Наш благородный начальник, великий магистр, принял меры, впредь каждый изменивший союзник рискует головой…

— Своих заложников, гениальная мысль! — подхватили гости. Им было известно распоряжение великого магистра, чтобы даннические и союзные князья Поморья и Пруссии прислали в Мариенбург заложников.

— Полноте, благородные друзья мои, — вдруг заговорил хозяин, — мы здесь собрались, кажется, не о политике рассуждать, на это есть своё место и время, а распить бутылку-другую старого вина за здоровье наших благородных гостей, одного из которых мы видим среди нас. А потому я объявляю штраф в два ефимка с каждого, кто дерзнет дружеский весёлый разговор сменить на политику. Не так ли, благородные рыцари?

— Так-так, прекрасно! Будем пить и веселиться, — послышались восклицания гостей.

Граф ударил два раза в ладоши — и на пороге появились две роскошно одетые женщины. Они несли на подносах серебряные и золочёные кубки и чары, а вслед за ними выступила третья, с большим серебряным кувшином, полным старого ароматного вина.


Герцог Артур де Валуа


Все три женщины были очень эффектны в фантастических нарядах, шитых золотом и жемчугом, но красота двух первых бледнела перед царственной, хотя и строгой красотой третьей женщины, принесшей кувшин с вином. Её красота была какая-то странная, необычайная, производившая с первого же взгляда неотразимое впечатление. Она была высока ростом, стройна, а черты её лица, слегка продолговатого и бледного, были правильны и строги. Две огромные косы льняного цвета ниспадали ей ниже пояса, а пурпурные губы упорно хранили выражение твёрдой решимости и глубокого презрения.

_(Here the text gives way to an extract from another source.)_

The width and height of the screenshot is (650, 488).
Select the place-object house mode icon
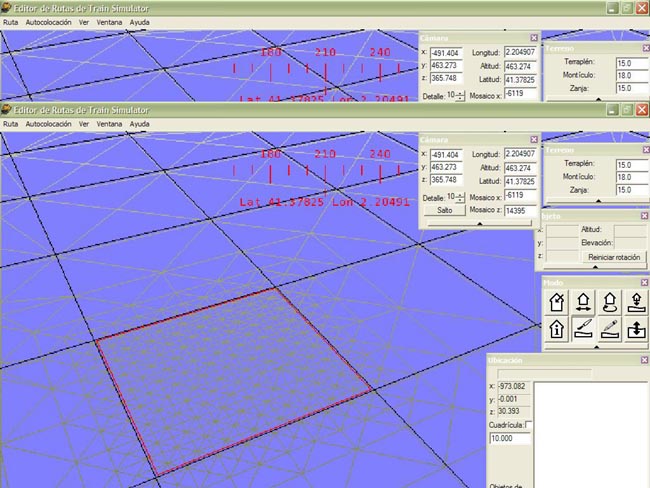tap(558, 301)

Она, казалось, не смотрела ни на кого из гостей, и её тёмно-синие глаза, прикрытые светлыми ресницами, были опущены в землю.

Ропот одобрения прошёл между гостями, когда они успели рассмотреть чудную красавицу, представшую перед ними, и каждый втайне позавидовал хозяину.

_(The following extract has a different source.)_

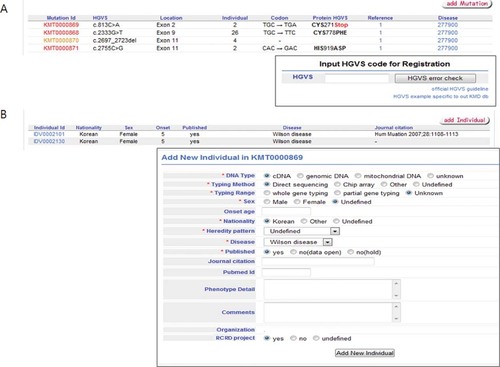
Task: Click the Pubmed Id field
Action: (286, 272)
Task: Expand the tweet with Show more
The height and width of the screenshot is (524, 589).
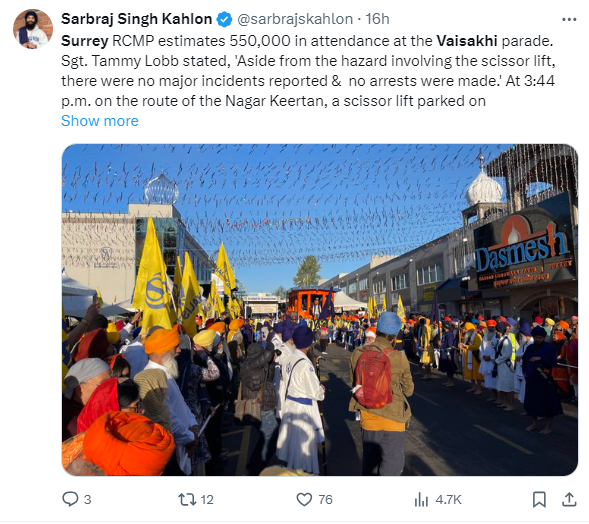Action: coord(100,121)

— Браво, брат Гумберт! — воскликнул по-немецки барон Розенберг, — у тебя новая чашница. Откуда добыл ты такую нимфу?

— Полонянка из-под Эйраголы, купил у наших, когда они с похода под Ромново возвращались.

— Простая литвинка? — переспросил барон.

— Говорят, что нет, дочь какого-то князя. У них им и счёт потеряли. Знаю только, что не простая, зато характер адский, чистая волчица или, вернее, рысь лесная. Едва привыкла жить в комнате. Два раза убегала, да мои кнехты стерегут хорошо.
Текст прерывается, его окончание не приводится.